Investitionen in nachhaltige, ökologisch und sozial orientierte Projekte und Fonds sind eine bessere, gerechtere und vielleicht auch „christlichere“ Alternative für eine lebenswerte Zukunft – für alle Menschen auf diesem Planeten.

GS 22. Sept 2022


Spaltende Pharisäer

Seit den öffentlich sicht- und hörbaren Flügelkämpfen in der deutschen Bischofskonferenz in der 4. Vollversammlung des Synodalen Weges, erinnert mich die Gruppe der auf die unveränderbare Lehre der Kirche zur menschlichen Sexualität verweisenden und ihren Amtseid betonenden Bischöfe nochmal mehr an die Pharisäer im Lukasevangelium. Eine kleine Gruppe von Bischöfen, verhindert die Annahme des Grundtextes zur Sexuallehre der Kirche „Leben in gelingenden Beziehungen“ mit ihrer Sperrminorität, trotz 82% Zustimmung der Versammlung.
Diese „rechtgläubigen Pharisäer“ versuchen die menschenzugewandte Botschaft Jesu und seine Praxis der Nähe zu den von den Religionshütern ausgegrenzten „Zöllnern und Sündern“ zu diskreditieren, als gegen das göttliche Gesetz. Jesus hält ihnen entgegen, dass gerade diese „Sünder“ oft ehrlicher Gott suchen als die Gesetzesfixierten, die jede Barmherzigkeit und Liebe Gottes negieren und Gott auf das Gesetz reduzieren.

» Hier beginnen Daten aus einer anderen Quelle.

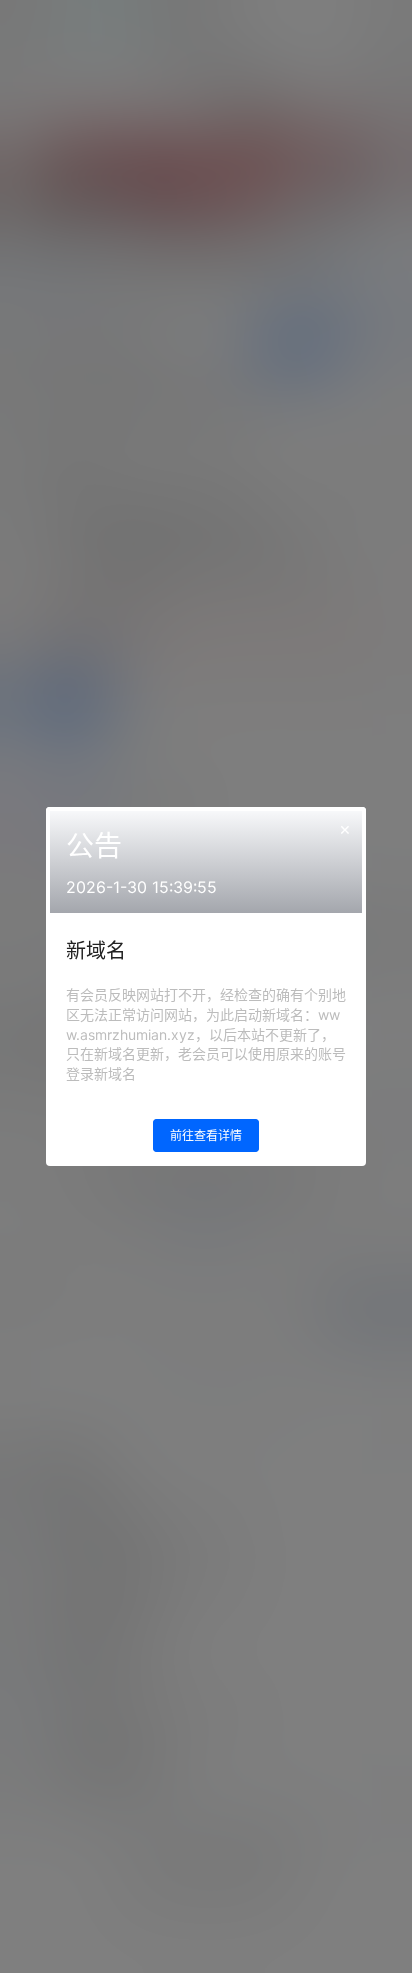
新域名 (96, 951)
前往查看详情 (206, 1135)
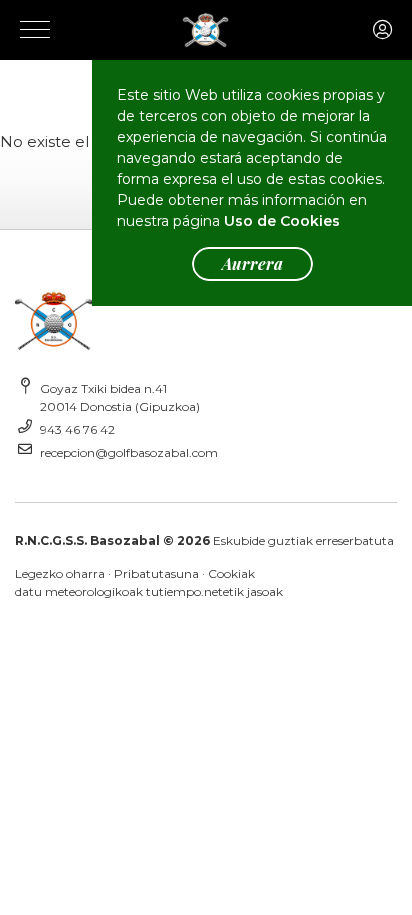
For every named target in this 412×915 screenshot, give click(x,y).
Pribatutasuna (156, 573)
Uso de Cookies (282, 221)
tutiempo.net (184, 591)
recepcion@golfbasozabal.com (129, 452)
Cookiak (231, 573)
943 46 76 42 (77, 429)
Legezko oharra (60, 573)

Genau wie in der Auseinandersetzung Jesu mit den Pharisäern seiner Zeit geht es offensichtlich im Synodalen Weg einigen einflussreichen Bischöfen bei den katholischen Reformbemühungen um die Deutehoheit in Glaubensfragen und um den klerikalistischen Machterhalt – Spaltung in Kauf nehmend.

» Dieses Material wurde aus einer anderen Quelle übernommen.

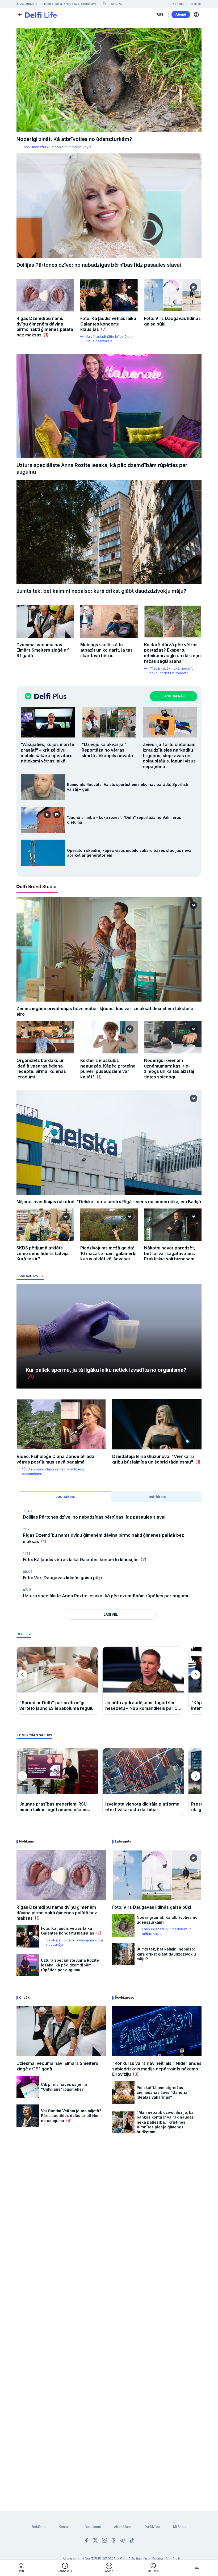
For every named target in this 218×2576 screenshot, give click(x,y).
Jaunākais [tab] (65, 1496)
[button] (196, 14)
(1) (45, 334)
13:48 (27, 1511)
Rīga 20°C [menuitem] (114, 4)
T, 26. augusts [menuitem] (26, 4)
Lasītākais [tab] (156, 1496)
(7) (103, 329)
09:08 (27, 1572)
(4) (30, 1376)
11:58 (27, 1554)
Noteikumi (93, 2527)
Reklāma (38, 2527)
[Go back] (19, 14)
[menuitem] (160, 14)
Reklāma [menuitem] (196, 4)
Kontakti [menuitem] (179, 4)
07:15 (27, 1590)
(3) (135, 2074)
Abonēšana (123, 2527)
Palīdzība (152, 2527)
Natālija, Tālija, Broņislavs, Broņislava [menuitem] (69, 4)
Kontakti (65, 2527)
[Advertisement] (109, 2202)
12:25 (27, 1529)
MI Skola (179, 2527)
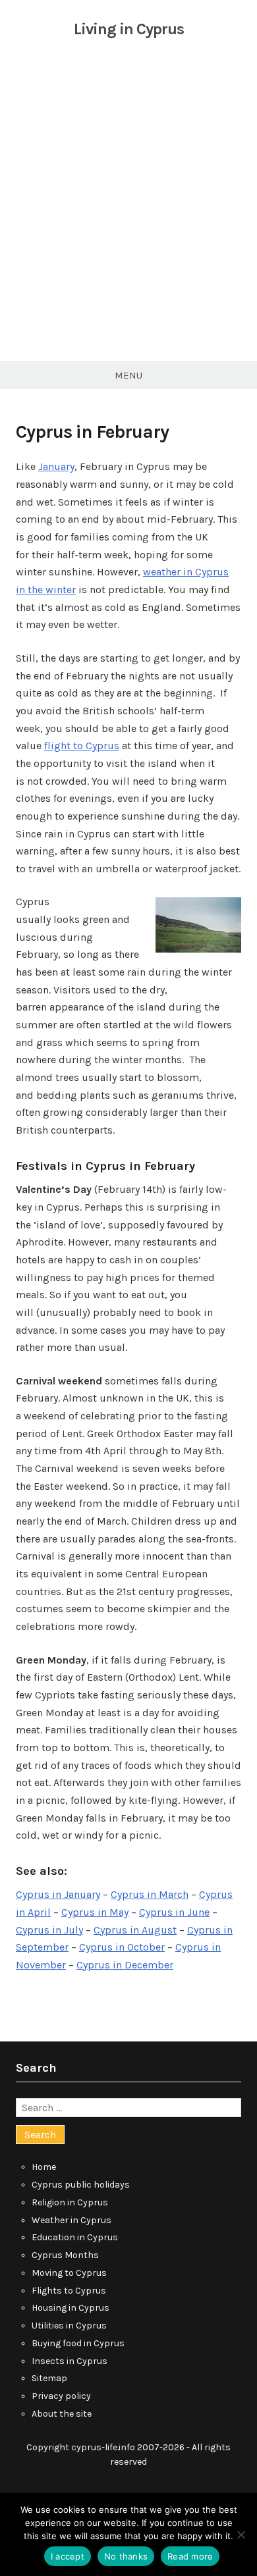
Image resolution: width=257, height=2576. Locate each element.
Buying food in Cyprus (78, 2343)
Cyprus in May (94, 1912)
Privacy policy (61, 2396)
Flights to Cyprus (69, 2290)
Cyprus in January (58, 1894)
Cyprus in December (124, 1964)
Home (44, 2166)
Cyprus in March (149, 1894)
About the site (62, 2413)
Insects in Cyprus (69, 2361)
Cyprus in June (174, 1912)
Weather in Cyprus (71, 2220)
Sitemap (49, 2378)
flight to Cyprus (81, 745)
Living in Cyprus (129, 29)
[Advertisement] (128, 211)
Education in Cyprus (75, 2237)
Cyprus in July (49, 1930)
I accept (67, 2556)
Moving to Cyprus (69, 2272)
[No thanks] (240, 2534)
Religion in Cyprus (70, 2202)
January (56, 466)
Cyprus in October (122, 1947)
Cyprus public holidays (81, 2184)
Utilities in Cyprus (69, 2325)
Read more (190, 2556)
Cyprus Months (65, 2255)
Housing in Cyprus (70, 2307)
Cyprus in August (135, 1930)
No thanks (126, 2556)
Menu (128, 375)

Diese Exklusivität macht auch Bischöfe fassungslos: „Wir haben das Evangelium zu bezeugen. … Tradition darf uns nicht fesseln, sondern muss uns stark machen. Aussagen, dass sich jemand überhaupt nicht ändern will, dazulernen will, helfen überhaupt nicht weiter.” (Helmut Dieser, Aachen)

Im Buch Exodus 32 berichtetdie Geschichte vom Goldenen Kalb ebenfalls über einen Machtkampf um die Deutehoheit des Willens Gottes zwischen Moses, dem charismatischen Führer und seinem Bruder Aaron, dem Vertreter der wortgewaltigen Priesterschaft.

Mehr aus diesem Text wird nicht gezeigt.